## Data listing
%%

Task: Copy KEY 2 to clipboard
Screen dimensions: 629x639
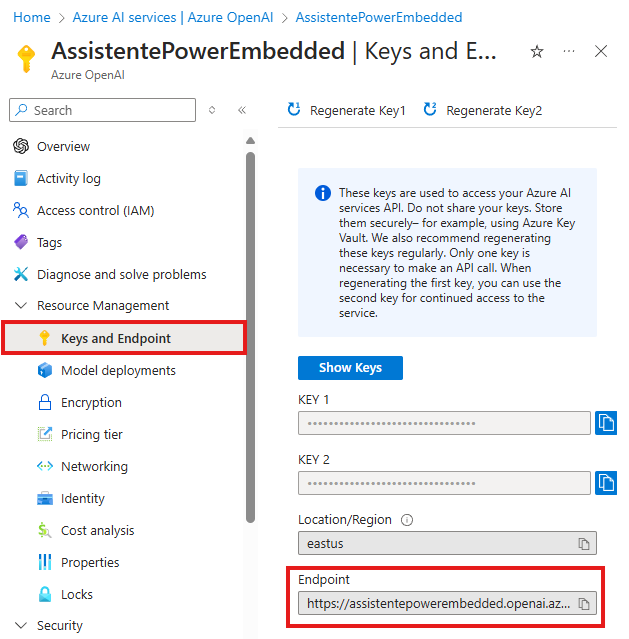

%%
%%

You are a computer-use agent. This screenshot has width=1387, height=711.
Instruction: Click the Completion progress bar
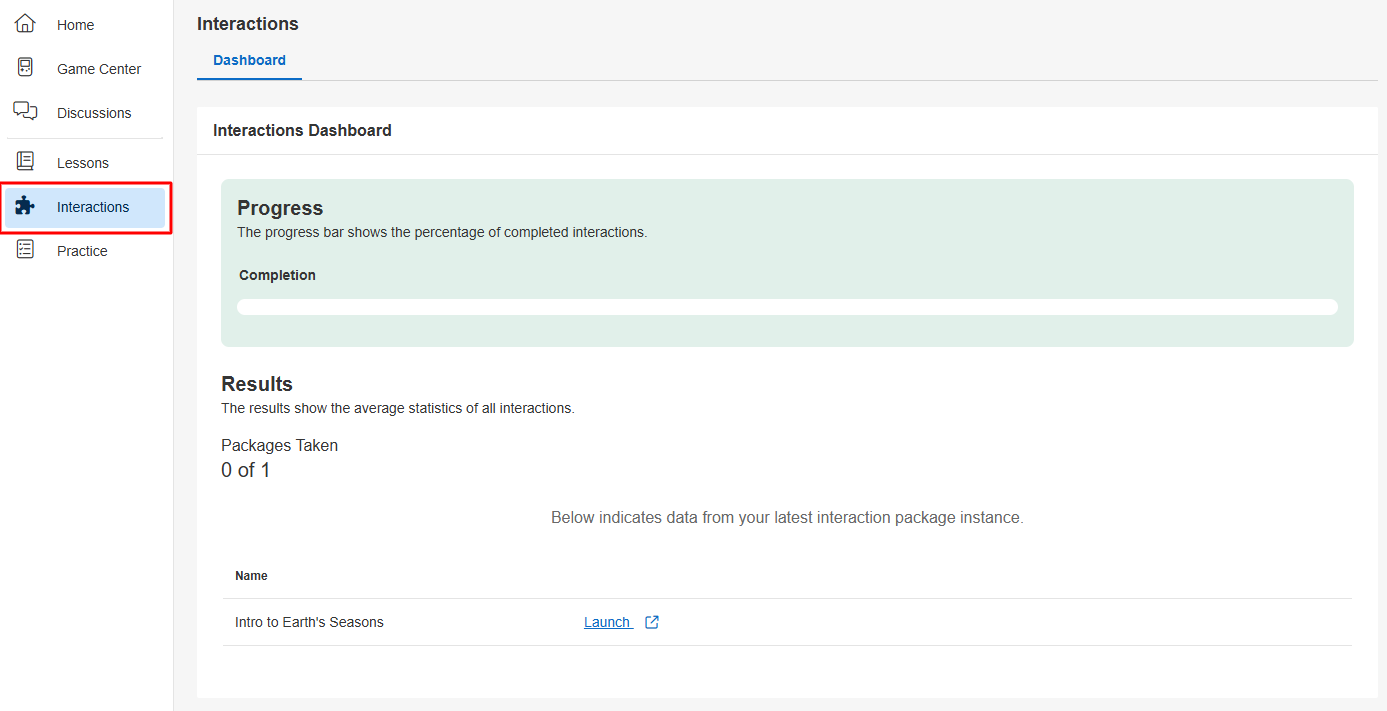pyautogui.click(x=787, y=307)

%%

Recast the material from the line containing "Task: Copy KEY 2 to clipboard" through the line containing "Screen dimensions: 629x639", inclusive, as a JSON list of strings with one string per line and no blank lines.

[
  "Task: Copy KEY 2 to clipboard",
  "Screen dimensions: 629x639"
]